This Small-Cap Dividend Grower Hides a 6.9% Dividend Yield

If you can hang around for 131 years, you must be doing something right. Haverty Furniture Companies (NYSE: HVT), must be doing something right. It first sprouted business roots in 1885. They’ve been spreading ever since.
As the name implies, Haverty’s business is furniture. Haverty is a small-cap ($450-million market cap) full-service home-furnishings retailer with 123 showrooms spread across 16 states, mostly in the South and Midwest. Haverty provides its customers with a wide selection of quality furniture in middle to upper-middle price ranges.
A yawn might be the initial reaction, and I understand that reaction to a company like Haverty. Yes, Haverty’s business is pedestrian; you might even say it’s dull. True enough, but Haverty’s business is also solid and growing, and these traits are universally attractive to investors. Haverty’s EPS and revenue continually and persistently trend higher.
In 2012, Haverty posted EPS of $0.65 on revenue of $670.4 million; for the trailing 12 months, it posted EPS of $1.20 on revenue of $817.1 million. Since 2010, revenue has grown at a 3.4% average annual rate, but EPS has grown at a 10.8% average annual rate.
But there’s more, because revenue and EPS aren’t the only important valuation metrics adhering to an upward trajectory. Another important metric — the dividend — adheres to the same trajectory.
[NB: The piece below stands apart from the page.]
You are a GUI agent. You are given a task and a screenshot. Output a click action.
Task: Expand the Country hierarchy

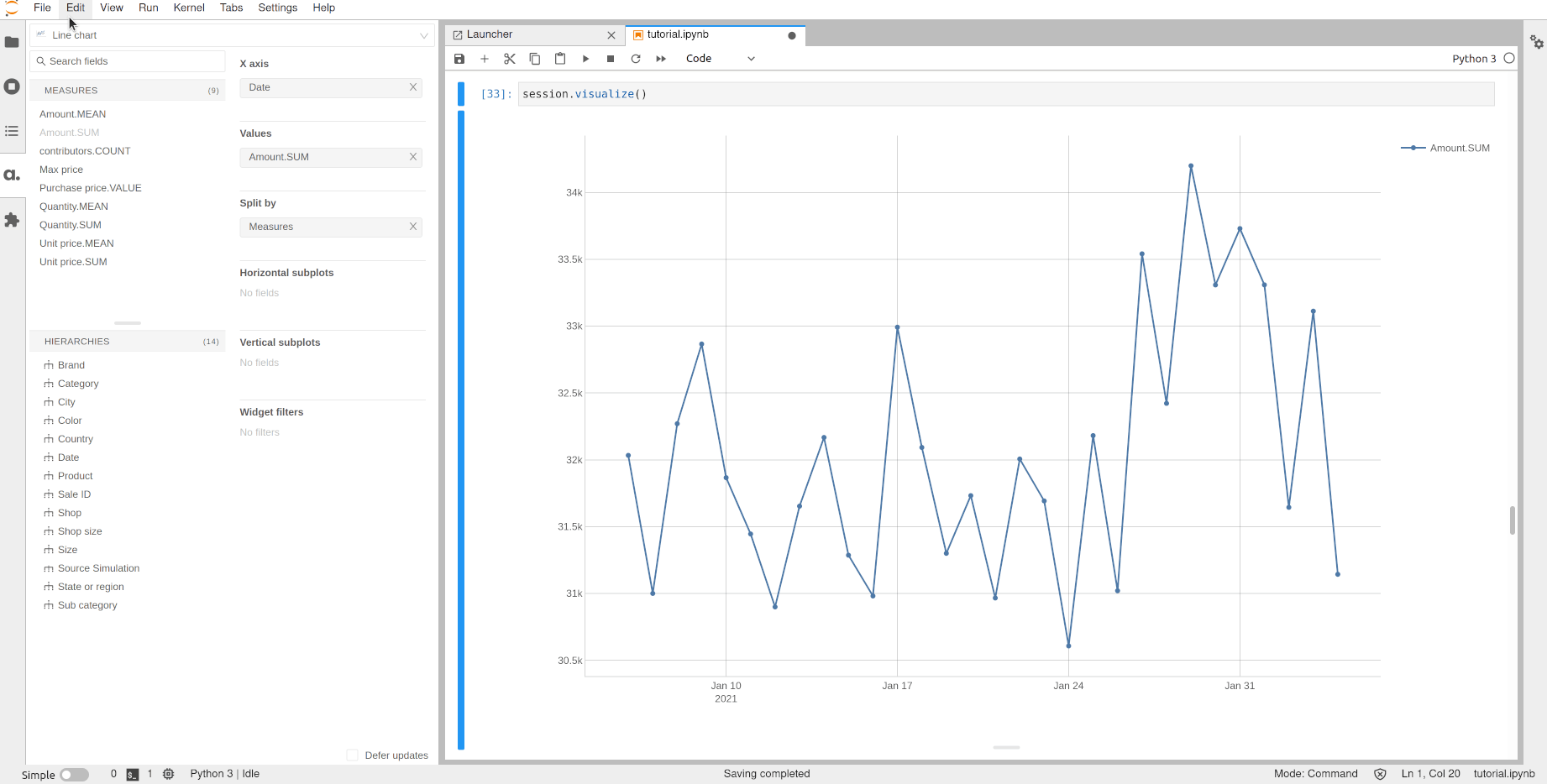pos(75,439)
The Haverty Dividend . . . and More

Haverty has paid a dividend for the past 81 of its 131 years. Investors can count on a Haverty dividend increase every year or two. The latest increase, back in August, increased the payout 20% to an annual rate of $0.48 per share.
The regular $0.48-per-share annual dividend produces a 2.2% yield based on the current market price. The yield is respectable, but hardly inspiring. This 2.2% yield is the yield you’ll find listed on most of the major financial portals.
The 2.2% dividend yield listed on the major financial portals is also the wrong yield. Haverty shares actually yield closer to 7% than they do to 2%. Unbeknownst to most investors, Haverty supplements its regular dividend with an annual special dividend. The latest special dividend  ̶  $1 per share  ̶  lifts the annual Haverty dividend payment to $1.48 per share. It also lifts the Haverty dividend yield to 6.9%.
To belabor the obvious, dividends are an important variable in the total return calculation. A 2.2% dividend yield is nice; a sustainable 6.9% dividend yield is exceptional. But it’s exceptional only if the company can afford it. You don’t want a high-yield dividend to mortgage the future. You want it to enhance the value proposition. Haverty can afford its dividend(s), so the dividends enhance the value proposition.
A dividend is only as strong as the balance sheet that backs it. Haverty’s balance sheet is both strong and liquid: Total debt is less than 19% of equity; cash per share equals $3.62.

Value-Creating Propositions

What’s more, Haverty’s past dividends  ̶  special and regular  ̶  have been value-creating propositions: more investor income prompted additional share-price appreciation.
Here’s what Clarence Smith, chairman, president and CEO of Haverty Furniture, said in the accompanying press release for the most recent special dividend:

The decision of our board of directors to pay a special dividend together with the stock repurchases we have made year to date represents approximately $42.3 million towards our ongoing efforts to provide returns to our stockholders. These actions also demonstrate confidence in our ability to generate sufficient cash to execute our strategies for growing Haverty’s business and increasing stockholder value.

Recent Haverty dividend payments, along with recent strong third-quarter financial results, certainly support Smith’s contention. In turn, Smith’s contention furthers my belief that Haverty’s latest special dividend will lead to not only more investor income, but to more share-price appreciation.